Just below the driver in a focus area widget is the analysis method option

  • Relative importance analysis: This is the default calculation selected when using the standard, Single Driver setup. Because all the drivers are likely to be highly correlated, Relative Importance Analysis runs models with every combination of the independent variables to determine the independent impact on the r-squared (variance explained).
    Qtip: Learn more about this method of analysis, also called Johnson’s Relative Weights, see our Stats iQ page.
  • Pearson correlation: Measures the linear correlation between the drivers and the outcome metric. The default (and only) option when using text topics as drivers, or a Driver Group.
    Qtip: For all focus area widgets created before this feature was enabled, the default and only calculation was Pearson Correlation. All widgets created before this date have been left as Pearson, but you can now switch the calculation if desired.

You can change the calculation used in your widget at any time – just keep in mind that the impact score and the order of the cards may change.

Qtip: Please note that when you’re first setting up your widget with Relative Importance Analysis, it may take some time before it loads and displays data.

The ability to adjust analysis method is only available in the CX version of the focus areas widget. It is not available in the EX version.

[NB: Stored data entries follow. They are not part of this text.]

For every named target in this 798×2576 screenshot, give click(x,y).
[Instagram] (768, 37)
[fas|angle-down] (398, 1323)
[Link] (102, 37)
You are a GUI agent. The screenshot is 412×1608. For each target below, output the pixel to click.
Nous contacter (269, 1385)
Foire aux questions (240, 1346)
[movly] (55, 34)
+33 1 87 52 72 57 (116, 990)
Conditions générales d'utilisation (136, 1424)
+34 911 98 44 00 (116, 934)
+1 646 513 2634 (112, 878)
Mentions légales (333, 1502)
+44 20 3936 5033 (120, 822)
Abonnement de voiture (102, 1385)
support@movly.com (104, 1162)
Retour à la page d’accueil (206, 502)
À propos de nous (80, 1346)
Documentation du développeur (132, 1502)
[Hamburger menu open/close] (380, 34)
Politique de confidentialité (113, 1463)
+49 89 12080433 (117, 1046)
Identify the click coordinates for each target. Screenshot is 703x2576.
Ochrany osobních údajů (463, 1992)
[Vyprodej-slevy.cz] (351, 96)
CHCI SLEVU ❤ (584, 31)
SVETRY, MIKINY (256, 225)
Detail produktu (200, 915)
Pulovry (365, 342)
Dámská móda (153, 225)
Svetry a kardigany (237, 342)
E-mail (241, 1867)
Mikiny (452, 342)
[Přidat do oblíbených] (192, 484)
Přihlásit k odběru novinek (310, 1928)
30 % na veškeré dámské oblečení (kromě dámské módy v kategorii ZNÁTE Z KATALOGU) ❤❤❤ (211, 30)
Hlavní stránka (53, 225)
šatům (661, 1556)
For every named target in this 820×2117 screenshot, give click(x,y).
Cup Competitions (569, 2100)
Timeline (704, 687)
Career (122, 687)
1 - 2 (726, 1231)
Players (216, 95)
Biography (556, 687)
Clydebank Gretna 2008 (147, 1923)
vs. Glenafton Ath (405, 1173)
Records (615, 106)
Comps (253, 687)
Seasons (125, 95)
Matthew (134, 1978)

Deciding between calculations

Pearson Correlation does not account for multicollinearity, which is when the independent variables (in this case, drivers) being compared to the dependent variable (an outcome metric) are already highly correlated themselves. Relative Importance, in contrast to Pearson, does consider multicollinearity. That’s why it is the industry standard for survey data.

Example: Let’s say you’re trying to use whether a customer’s heard of a given brand and their preference for a given brand to predict their purchase intent. Are customers who haven’t heard of your brand very likely to indicate it as their top preference? It’s unlikely; naturally, the less aware of a brand a customer is, the less likely they are to show a preference for that brand. This is the problem multicollinearity presents. Because of this, it is important to tease out those relationships between drivers in order to determine which will have the greatest impact on the outcome metric.